Soit, mais où est le théorème ? Celui-ci, nous dit l’étymologie, a ceci du Théos, qu’il est objet de contemplation. Pythagore, en adepte, aurait célébré le sien d’une hécatombe. Bien vu, dirions-nous, d’autant plus que le sien est peut-être le seul pour lequel un dessin peut valoir démonstration. Pour les autres, nous dirons, avec les Grecs plus tardifs, que l’accès à l’idée exige de raisonner juste sur des figures fausses. Poussant plus loin l’amour du verbe et de l’héritage hellénique, nous dirons même que c’est la logique qui apporte la lumière aux hommes caverneux.
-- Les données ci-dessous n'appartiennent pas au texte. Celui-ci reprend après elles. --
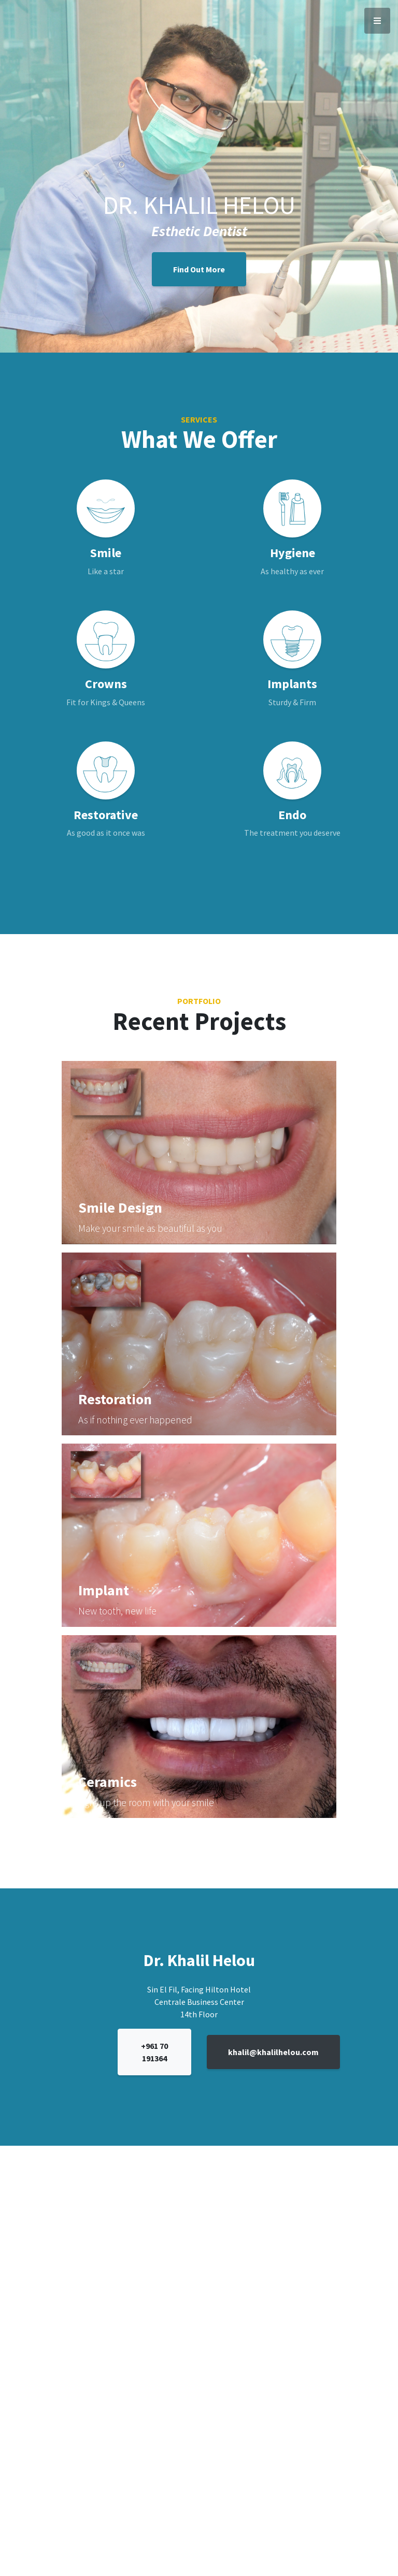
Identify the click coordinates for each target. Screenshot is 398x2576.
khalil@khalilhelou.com (273, 2052)
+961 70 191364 (154, 2052)
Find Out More (199, 269)
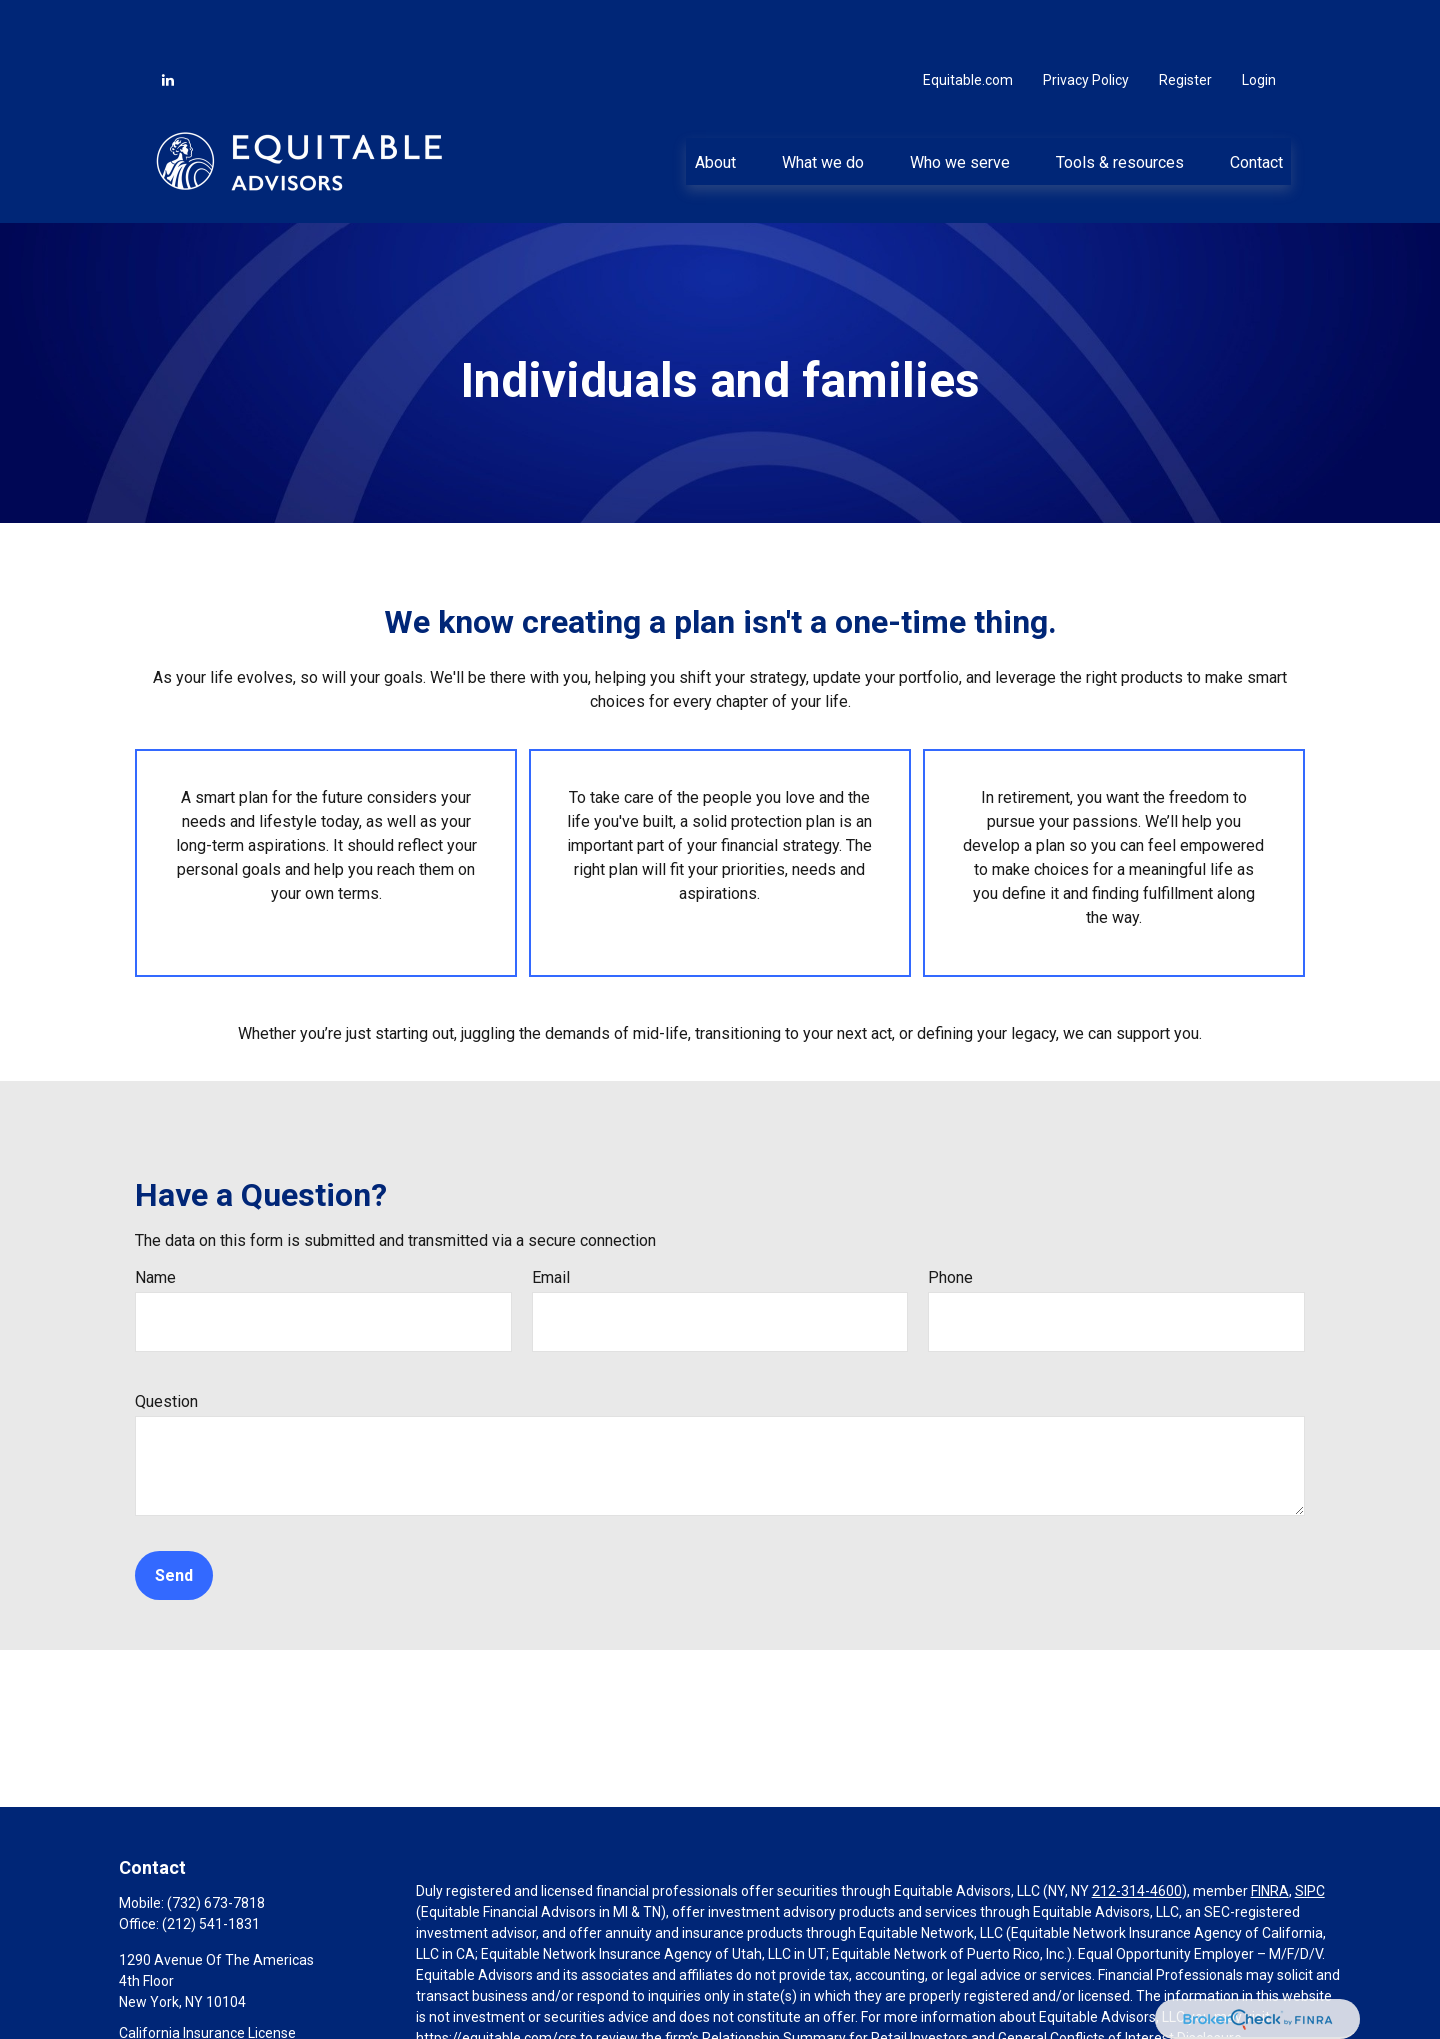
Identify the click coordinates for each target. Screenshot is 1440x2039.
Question (166, 1341)
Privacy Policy (1086, 20)
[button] (715, 101)
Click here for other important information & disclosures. (592, 2015)
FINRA (1270, 1831)
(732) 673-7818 (216, 1843)
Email (551, 1217)
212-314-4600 (1137, 1831)
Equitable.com (968, 20)
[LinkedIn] (168, 20)
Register (1185, 20)
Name (155, 1217)
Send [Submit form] (174, 1515)
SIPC (1310, 1831)
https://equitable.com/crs (496, 1978)
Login (1259, 20)
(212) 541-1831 (211, 1864)
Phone (950, 1217)
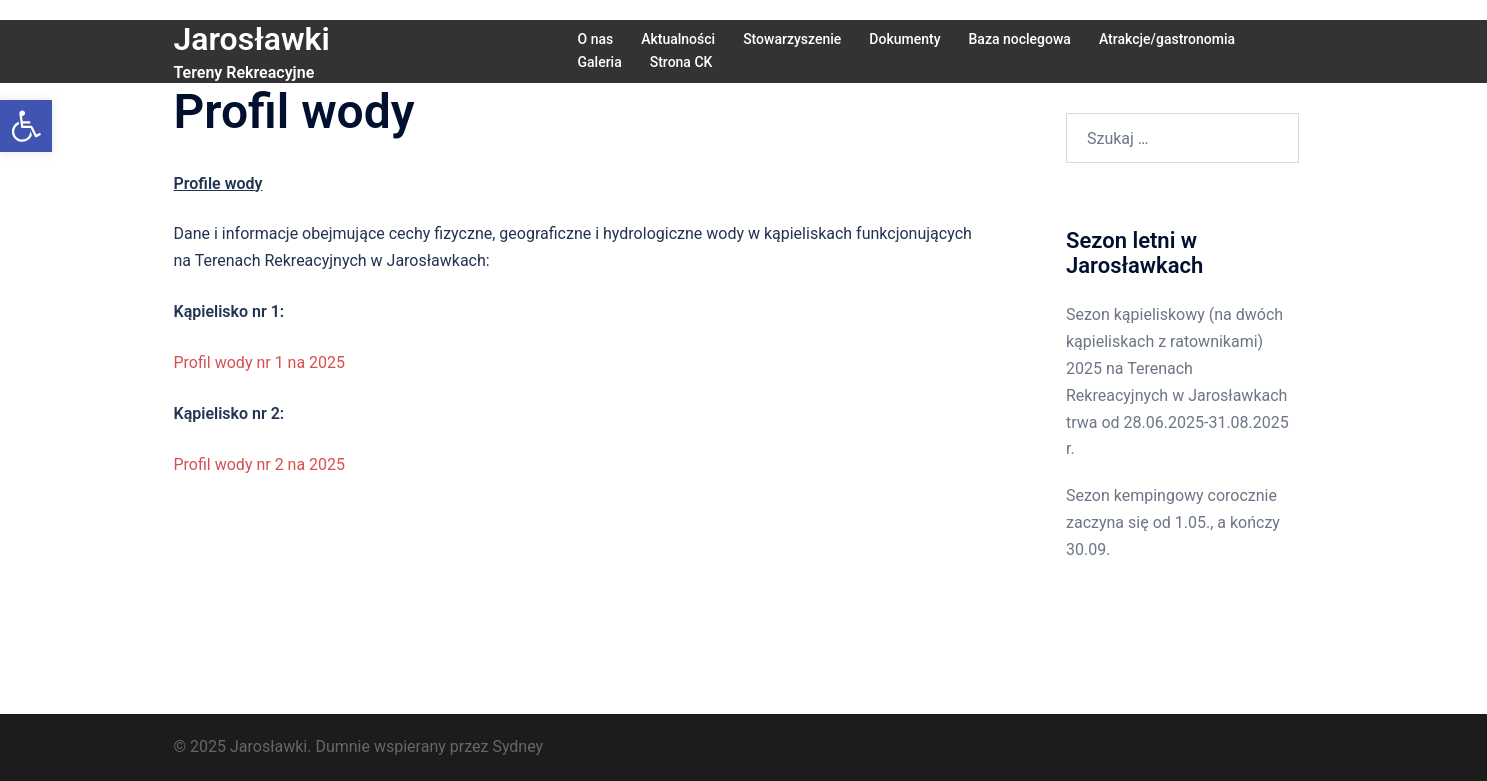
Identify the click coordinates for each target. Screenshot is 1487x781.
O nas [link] (596, 39)
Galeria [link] (600, 62)
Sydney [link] (517, 746)
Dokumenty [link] (904, 39)
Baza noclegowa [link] (1020, 39)
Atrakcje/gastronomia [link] (1167, 39)
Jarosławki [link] (252, 39)
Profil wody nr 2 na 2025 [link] (260, 464)
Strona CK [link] (681, 62)
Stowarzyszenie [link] (792, 39)
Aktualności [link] (678, 39)
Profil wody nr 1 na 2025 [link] (260, 362)
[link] (26, 126)
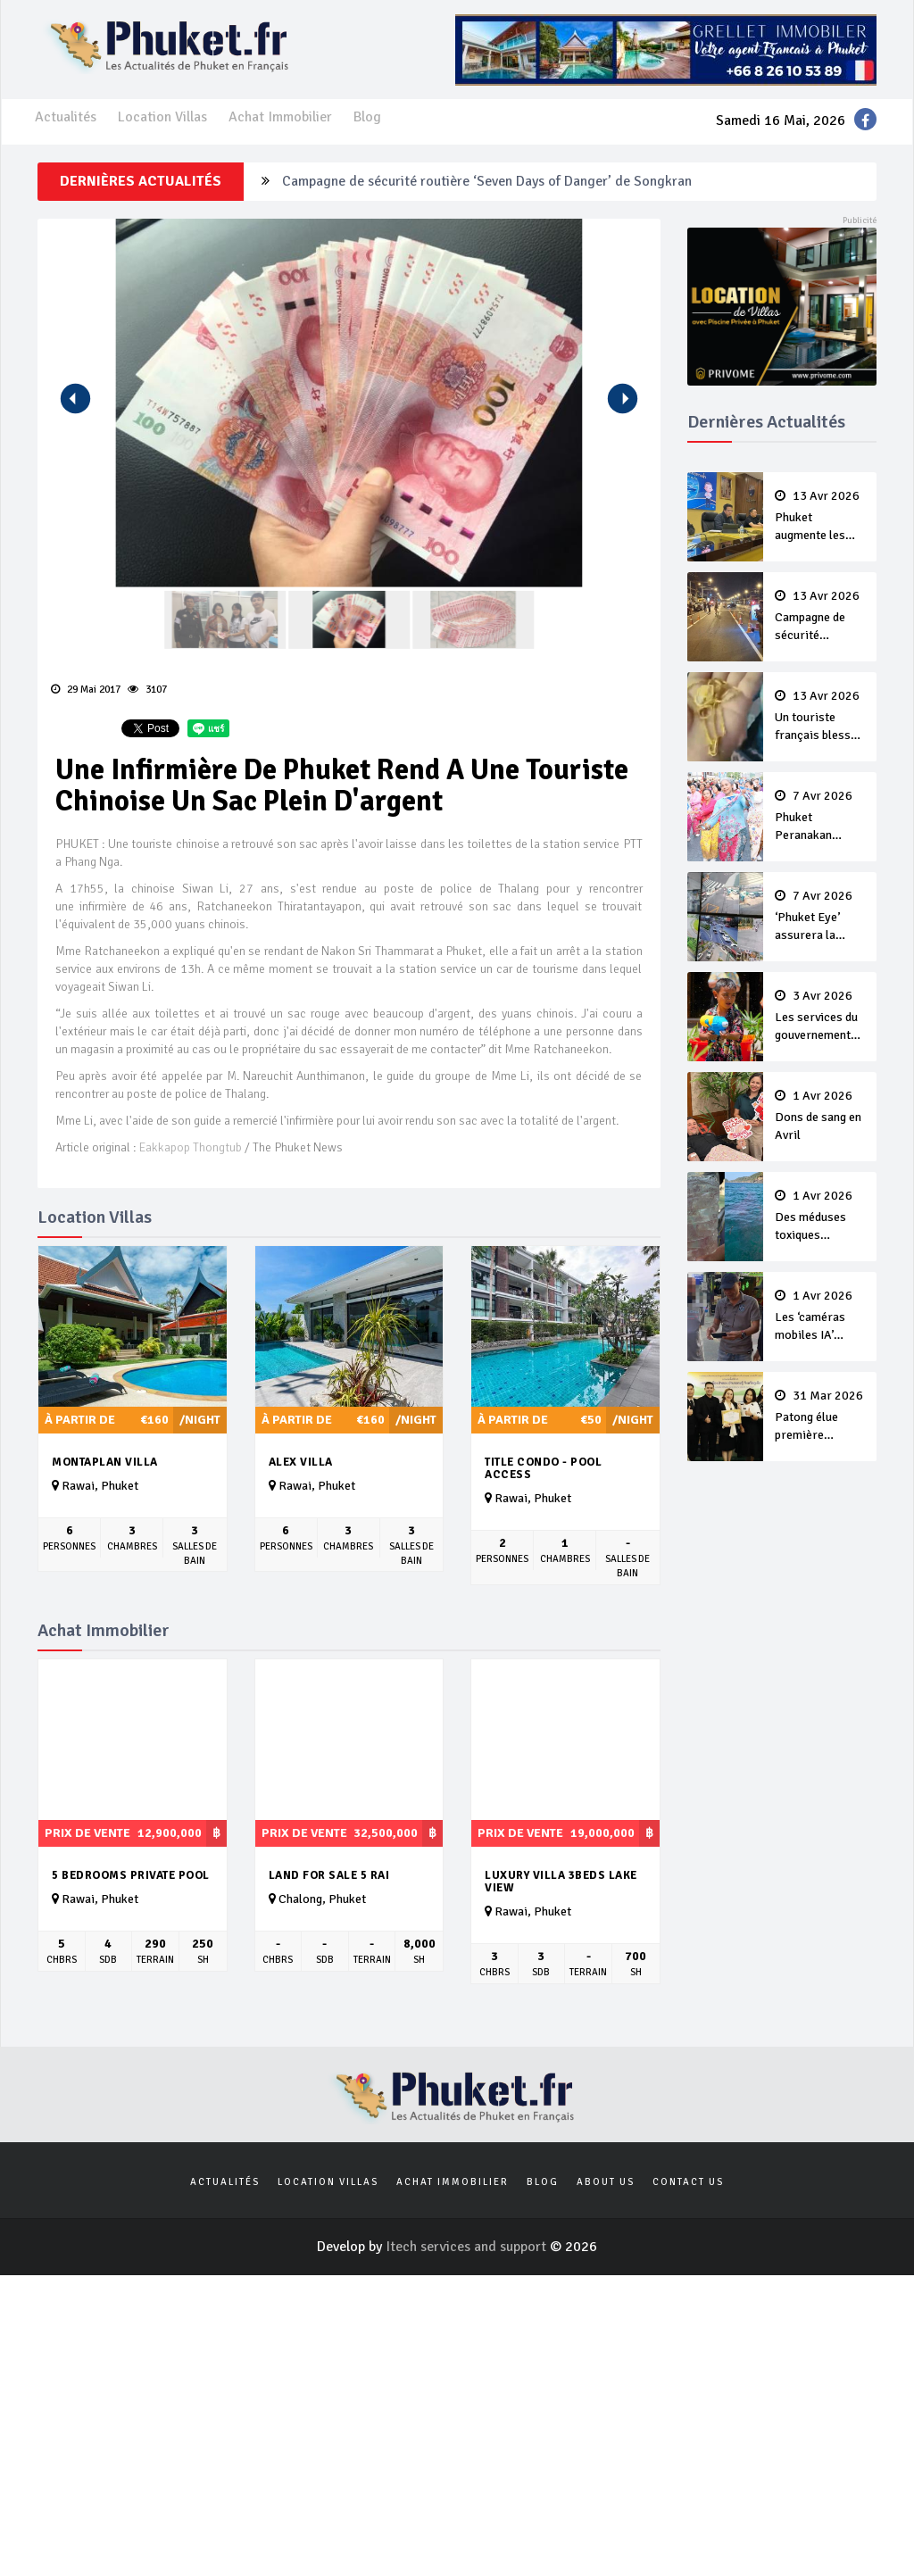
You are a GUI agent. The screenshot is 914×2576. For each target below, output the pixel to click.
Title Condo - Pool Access (543, 1469)
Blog (367, 117)
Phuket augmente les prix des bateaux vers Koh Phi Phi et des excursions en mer (820, 516)
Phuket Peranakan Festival (820, 816)
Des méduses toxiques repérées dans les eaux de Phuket (820, 1216)
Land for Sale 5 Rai (329, 1875)
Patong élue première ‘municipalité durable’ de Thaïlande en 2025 (820, 1416)
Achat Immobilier (280, 117)
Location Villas (162, 117)
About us (606, 2182)
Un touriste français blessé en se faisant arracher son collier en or (820, 716)
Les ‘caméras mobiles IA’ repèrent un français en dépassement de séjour (820, 1316)
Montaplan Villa (105, 1462)
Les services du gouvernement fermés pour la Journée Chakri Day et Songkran (820, 1016)
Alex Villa (301, 1462)
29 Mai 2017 (85, 689)
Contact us (688, 2182)
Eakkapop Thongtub (190, 1147)
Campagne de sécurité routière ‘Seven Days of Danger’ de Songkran (487, 181)
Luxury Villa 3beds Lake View (561, 1882)
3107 (147, 689)
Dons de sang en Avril (820, 1116)
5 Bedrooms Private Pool (131, 1875)
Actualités (65, 117)
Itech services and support (468, 2247)
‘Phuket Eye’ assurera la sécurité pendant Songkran (820, 916)
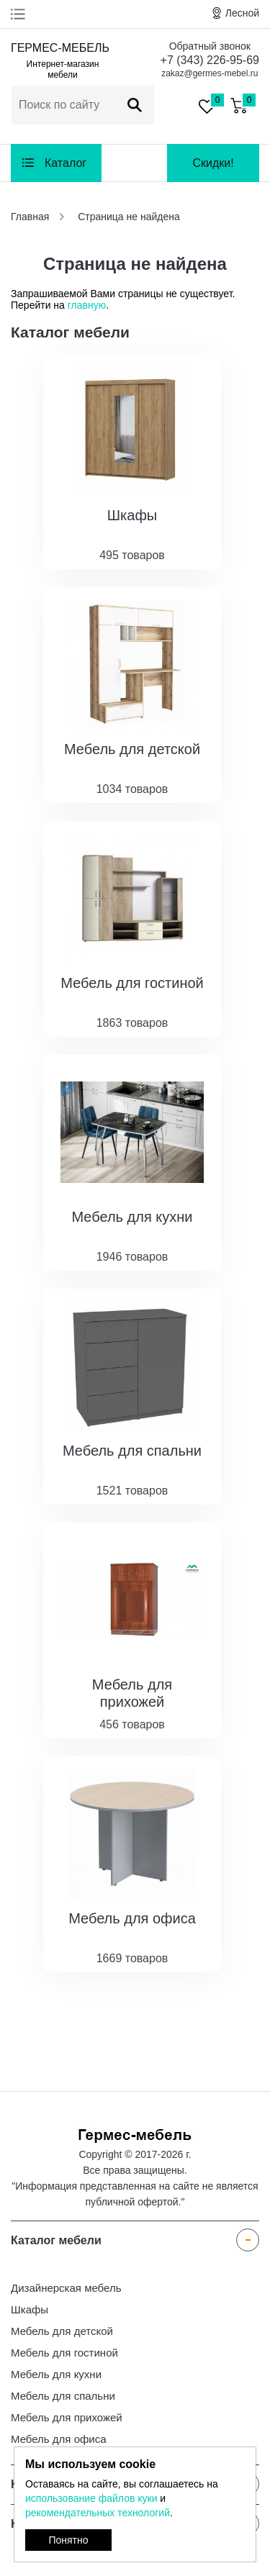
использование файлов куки (91, 2498)
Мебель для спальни (63, 2396)
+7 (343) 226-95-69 (210, 60)
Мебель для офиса (59, 2439)
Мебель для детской (62, 2331)
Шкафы (29, 2309)
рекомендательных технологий (97, 2512)
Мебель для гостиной (64, 2352)
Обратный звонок (210, 46)
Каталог (65, 163)
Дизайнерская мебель (66, 2288)
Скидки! (212, 163)
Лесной (242, 13)
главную (87, 305)
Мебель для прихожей (66, 2417)
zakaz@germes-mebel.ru (209, 73)
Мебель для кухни (56, 2374)
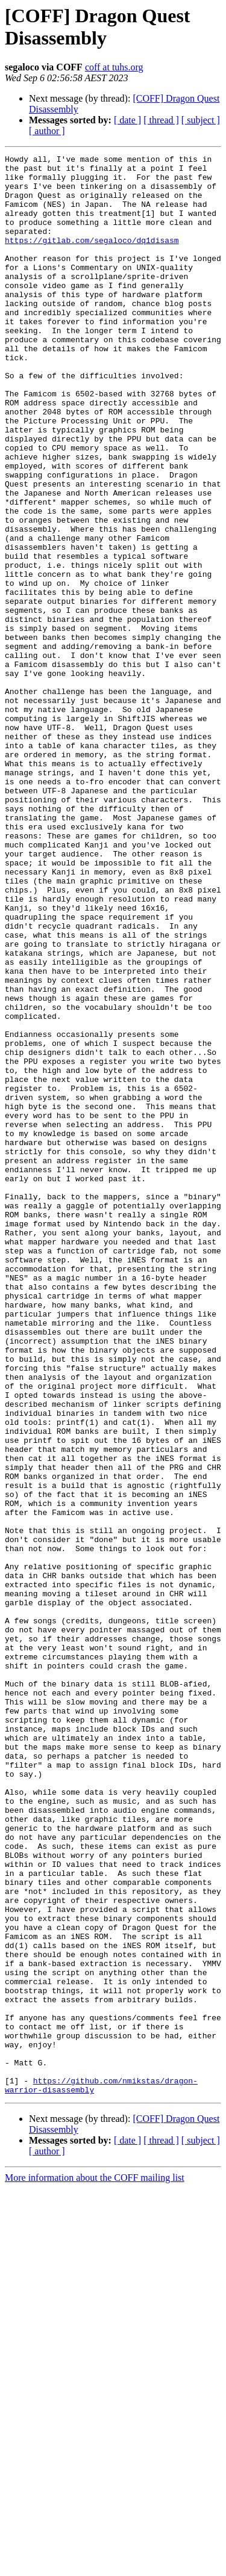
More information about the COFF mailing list (94, 2565)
L’auteur de l’évangile selon Jean devait s’en souvenir lorsqu’il énonça : dans l’Arché était le Logos, le Logos était avec Théos, et Théon était Logos.

Retenons d’abord que le théorème est la trace laissée derrière lui par celui qui a vu. Ainsi on dira de Poincaré qu’il était un aigle. Ses démonstrations pouvaient parfois laisser à désirer, mais ses erreurs étaient fécondes. C’est sa vision qui a recentré la science des systèmes dynamiques, dont la mécanique des corps célestes, sur les propriétés qualitatives des trajectoires et annoncé le XXesiècle. Pour mener cette révolution, copernicienne s’il en fut, il a forgé les premiers outils de la topologie algébrique, mariage promis du discret et du continu.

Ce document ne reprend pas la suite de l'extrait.